— Excerpted passage —
Start of Block
1957 book by Abdolhossein Zarrinkoub

Two Centuries of Silence (دو قرن سکوت, /fa/) is a book written in Persian by Abdolhossein Zarrinkoub, a prominent Iranian scholar of Iran's culture, history and literature. The work is a historical account of the events and circumstances of the first two centuries of the Iranian history following the Arab conquest of Iran in the 7th century AD until the rise of the Tahirid dynasty, a Muslim dynasty of native Iranian origin.

Zarrinkoub presents a lengthy discussion on the large flux and influence of the Arabs on the literature, language, culture and society of Persia during the two centuries following the Islamic conquest of Iran. Zarrinkoub discusses how the Arab/Islamic conquest was followed by almost "two centuries of silence" socially, culturally, and politically of native Persians.
End of Block
— Check your understanding —
A. In the passage about Two Centuries of Silence, the rise of which dynasty ends the period the book covers?
B. Set down the passage about Two Centuries of Silence word for word, everything from "1957 book by" down to "native Iranian origin.".

— Pixel coordinate grounding data —
Start of Block
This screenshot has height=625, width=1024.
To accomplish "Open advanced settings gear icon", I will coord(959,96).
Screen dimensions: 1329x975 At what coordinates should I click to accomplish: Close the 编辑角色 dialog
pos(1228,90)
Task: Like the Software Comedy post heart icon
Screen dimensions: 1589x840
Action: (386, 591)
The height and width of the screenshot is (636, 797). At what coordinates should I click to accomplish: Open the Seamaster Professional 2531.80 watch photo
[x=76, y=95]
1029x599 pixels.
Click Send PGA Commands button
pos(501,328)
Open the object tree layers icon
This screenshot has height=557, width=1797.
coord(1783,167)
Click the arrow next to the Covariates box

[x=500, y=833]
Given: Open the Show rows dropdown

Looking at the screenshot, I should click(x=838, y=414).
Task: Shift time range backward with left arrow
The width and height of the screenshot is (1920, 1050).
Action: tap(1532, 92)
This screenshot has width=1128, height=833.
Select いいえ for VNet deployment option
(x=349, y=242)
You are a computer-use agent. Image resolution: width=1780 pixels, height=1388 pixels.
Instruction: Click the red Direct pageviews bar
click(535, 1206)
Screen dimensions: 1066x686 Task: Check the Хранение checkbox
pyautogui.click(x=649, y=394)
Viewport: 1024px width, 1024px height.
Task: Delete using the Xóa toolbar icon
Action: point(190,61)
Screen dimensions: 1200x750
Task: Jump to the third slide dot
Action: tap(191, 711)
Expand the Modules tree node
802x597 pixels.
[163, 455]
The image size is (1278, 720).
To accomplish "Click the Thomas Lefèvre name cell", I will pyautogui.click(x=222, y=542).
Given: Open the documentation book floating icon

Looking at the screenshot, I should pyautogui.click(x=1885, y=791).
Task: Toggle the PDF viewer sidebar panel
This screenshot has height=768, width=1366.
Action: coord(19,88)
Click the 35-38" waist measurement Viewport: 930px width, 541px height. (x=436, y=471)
End of Block
— List of answers —
A. The rise of the Tahirid dynasty ends the period.

B.
1957 book by Abdolhossein Zarrinkoub

Two Centuries of Silence (دو قرن سکوت, /fa/) is a book written in Persian by Abdolhossein Zarrinkoub, a prominent Iranian scholar of Iran's culture, history and literature. The work is a historical account of the events and circumstances of the first two centuries of the Iranian history following the Arab conquest of Iran in the 7th century AD until the rise of the Tahirid dynasty, a Muslim dynasty of native Iranian origin.